** Exercise aim **
Would you transcribe exactly the lines from the one containing "The image size" to the last line of the data below, both ends included, but none of the pictures?
** Data for analysis follows **
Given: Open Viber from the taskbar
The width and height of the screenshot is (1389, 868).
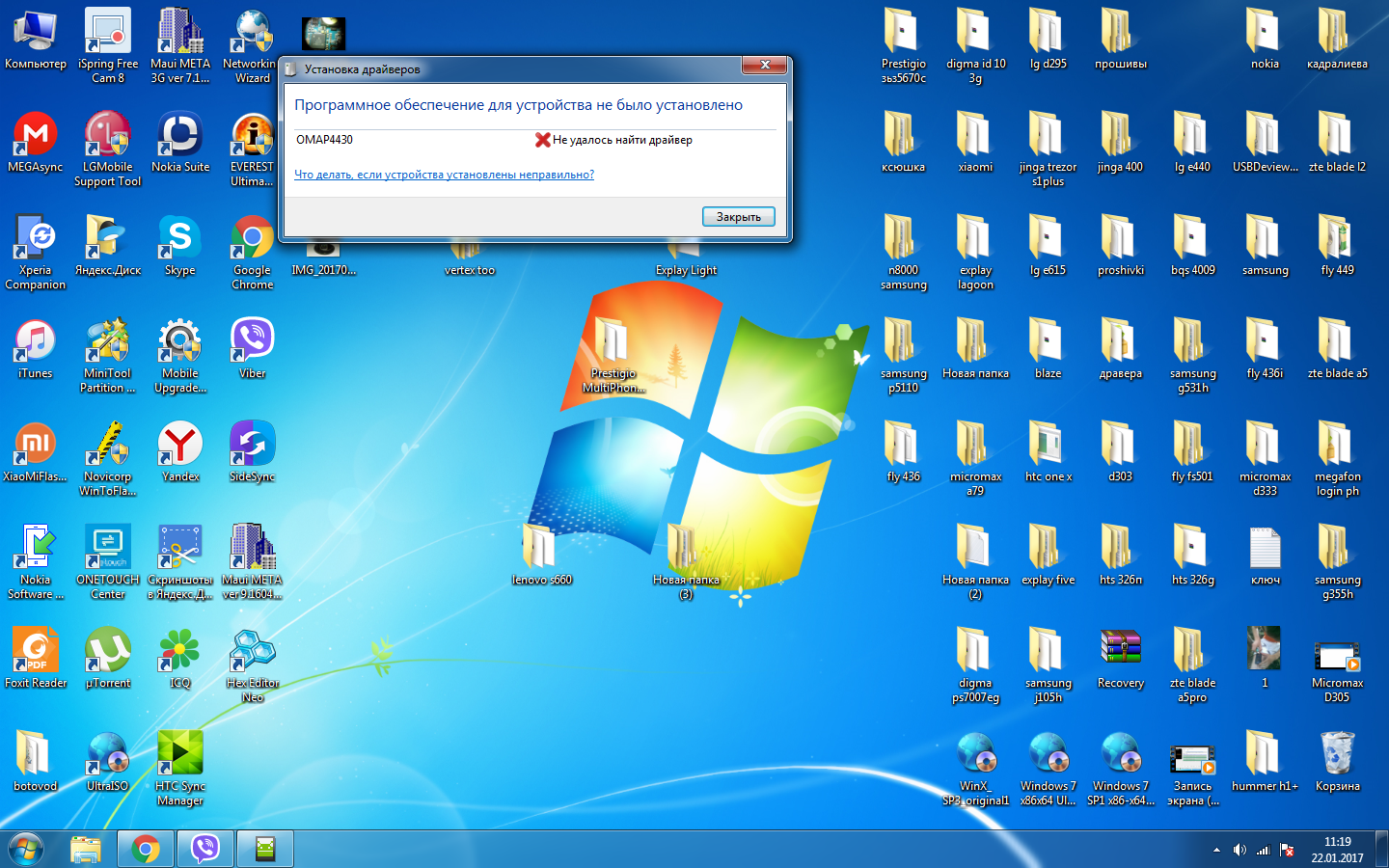Looking at the screenshot, I should click(x=205, y=849).
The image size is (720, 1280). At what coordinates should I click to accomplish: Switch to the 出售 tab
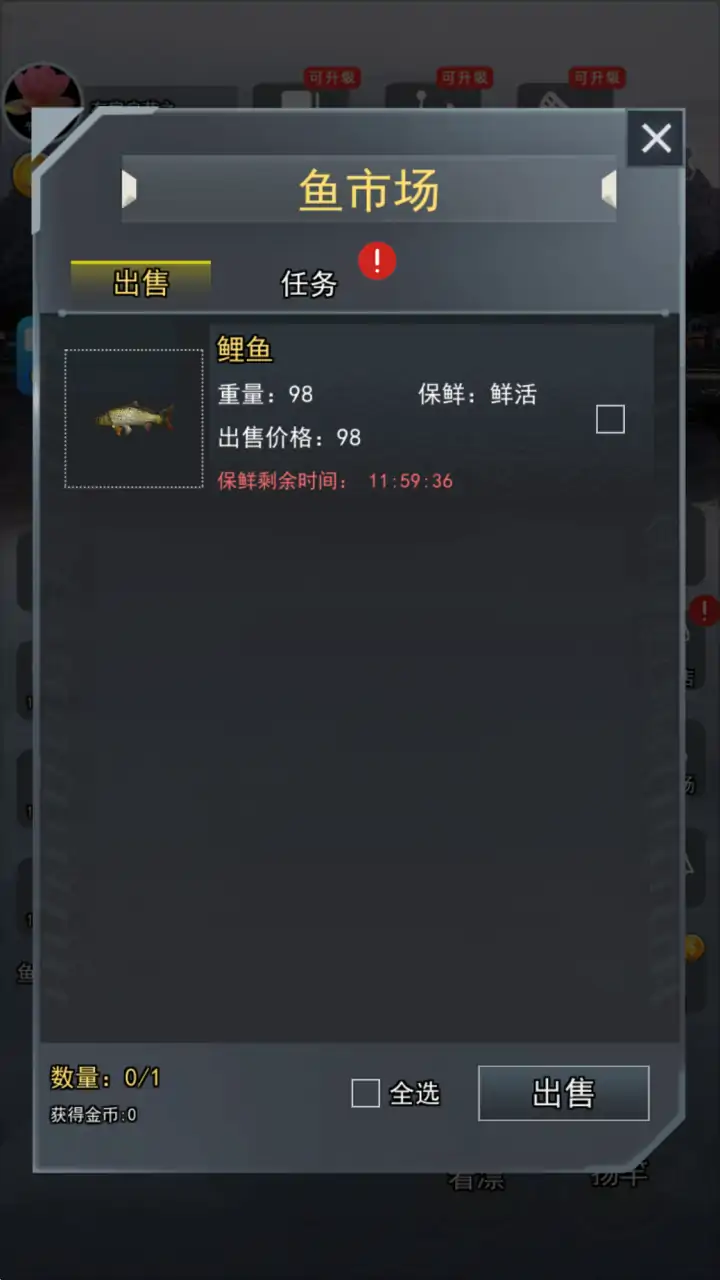coord(141,283)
** End of Data for analysis **
** Result for this exercise **
The image size is (720, 1280). At what coordinates should I click to accomplish: Switch to the 出售 tab
coord(141,283)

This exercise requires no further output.